Comments must be unique to be counted. The best comments will be specific to your experience or your knowledge of others’ specific experiences as graduate teachers and researchers.
- Directly address the rule—e.g. “Any rule on this topic should recognize that I am an employee” or “The rule should acknowledge that people who do what I do are employees”
- Describe details of the work you perform at your university—e.g.:
- Teaching: how many students you teach; what you teach and how it helps students fulfill requirements; specific work duties (class time, office hours, commenting/grading, etc.); how much your students rely on your work
- Research: area in which you perform research; variety of duties in your lab/research group; how your work contributes to the overall research objectives of the lab/research group and helps generate grant funding.

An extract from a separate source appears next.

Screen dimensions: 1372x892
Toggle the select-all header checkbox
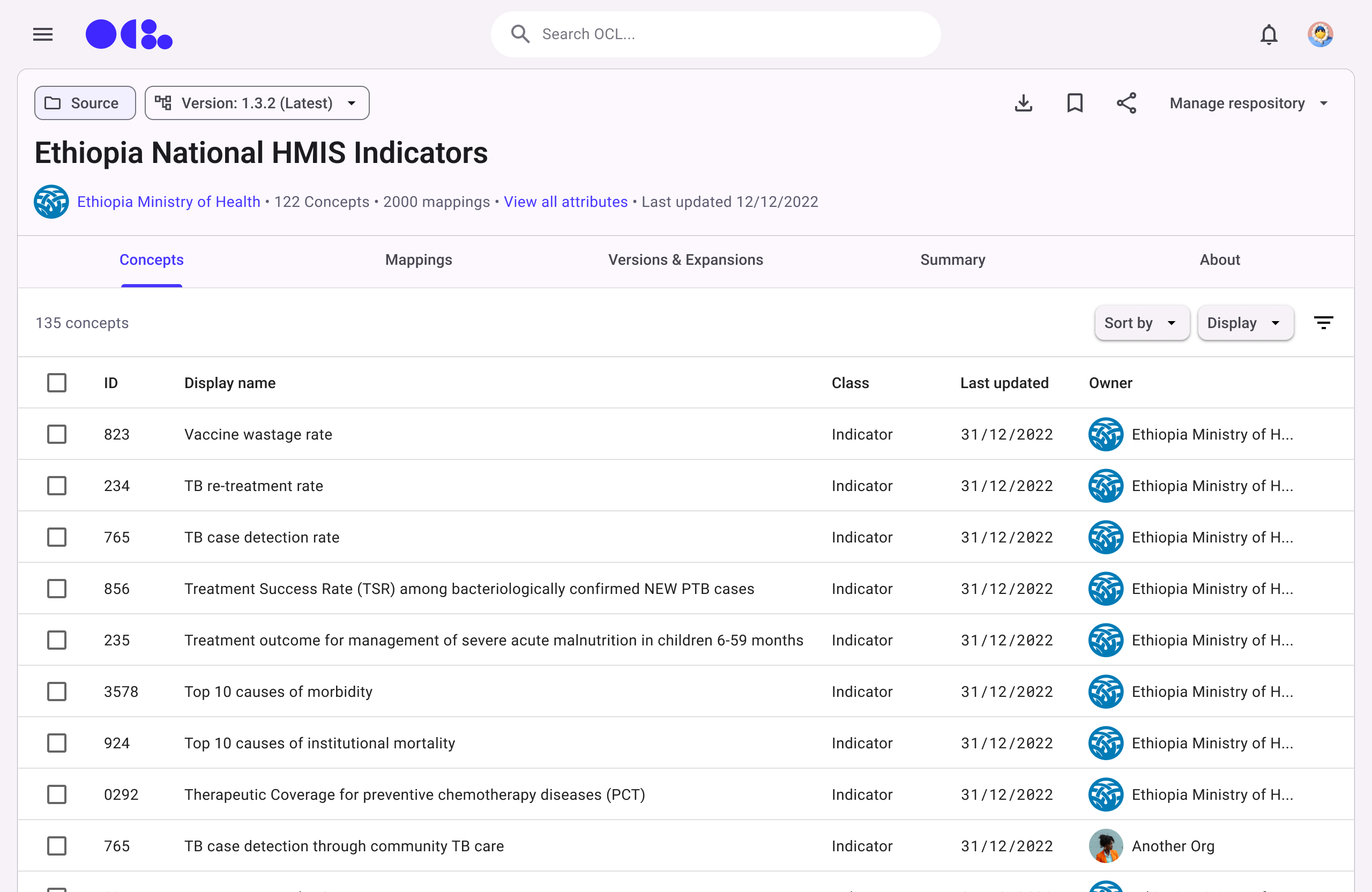click(x=56, y=383)
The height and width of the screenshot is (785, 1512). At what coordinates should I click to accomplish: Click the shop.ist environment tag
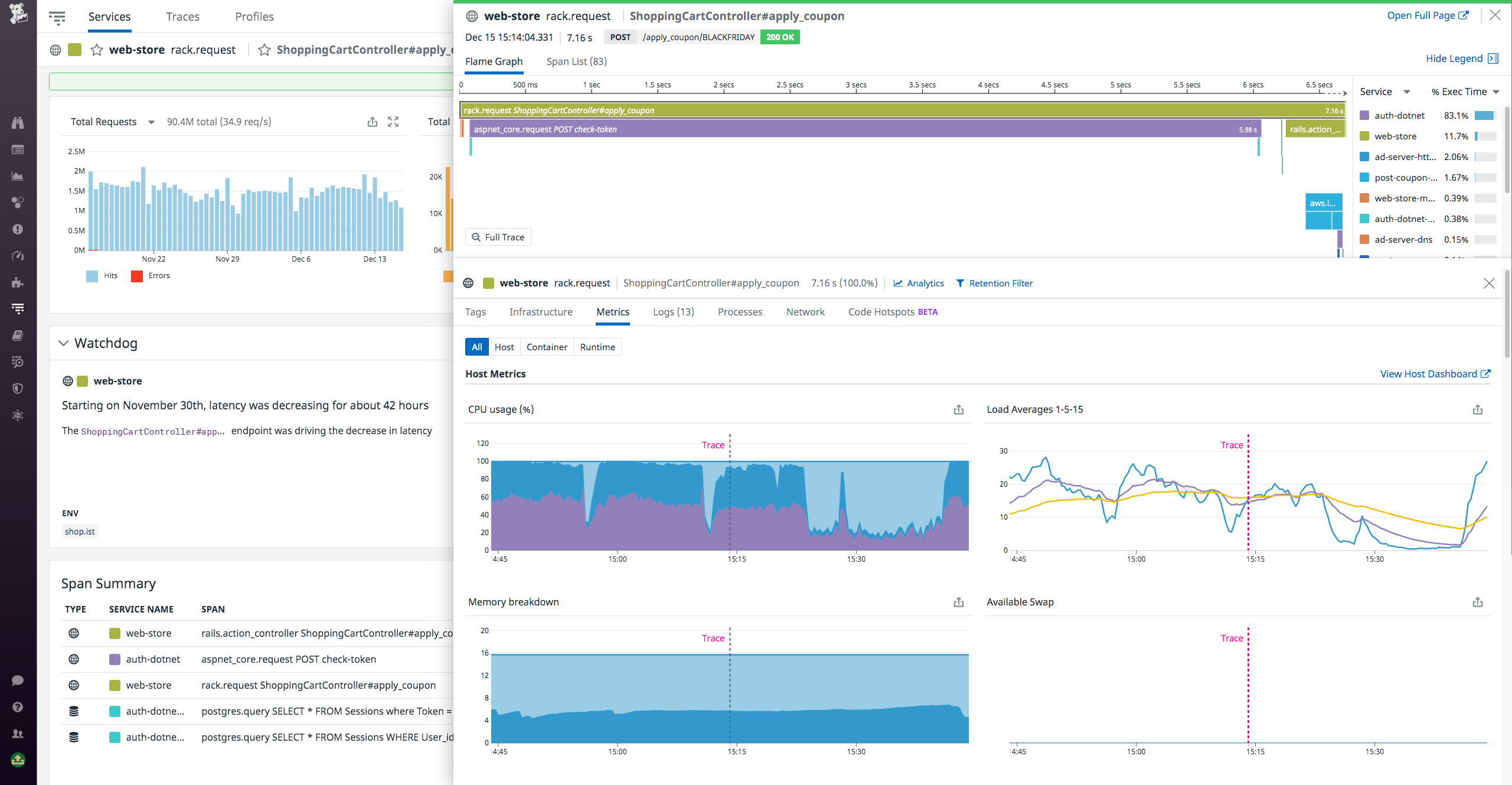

Suggestions for responding to specific arguments in the proposed rule
The best comments will directly address the NLRB’s arguments about why we are not workers. Below are a few key quotes from the rule and some questions to prompt responses to them.
“[t]he Act was intended to accommodate the type of management-employee relations that prevail in the pyramidal hierarchies of private industry.” (p. 5)
- Do you have examples from your experience of work-related issues (teaching/research assignments, wages, health care, grievance procedures, etc.) being determined by administrators rather than your faculty mentors?
“Students spend a limited amount of time performing these additional duties because their principal time commitment is focused on their coursework and studies. (p. 13)
- Do you have examples of spending substantial time on teaching and research, including outside your field, that in fact distracts from coursework and studies?
“Further, with regard to remuneration, students typically receive funding regardless of the amount of time they spend researching or teaching, and only during the period that they are enrolled as students. – (p. 13)
- Has your pay or funding been tied to your teaching or research work?
Other questions you might answer:
- How does your work advance your university’s overall research and/or teaching operations?
- How does your work benefit your university economically?
- How would this rule inhibit development of fair procedures for sexual or racial harassment?
- How could you or do you already benefit from collective bargaining?
- Has your university’s refusal to bargain led to disruption?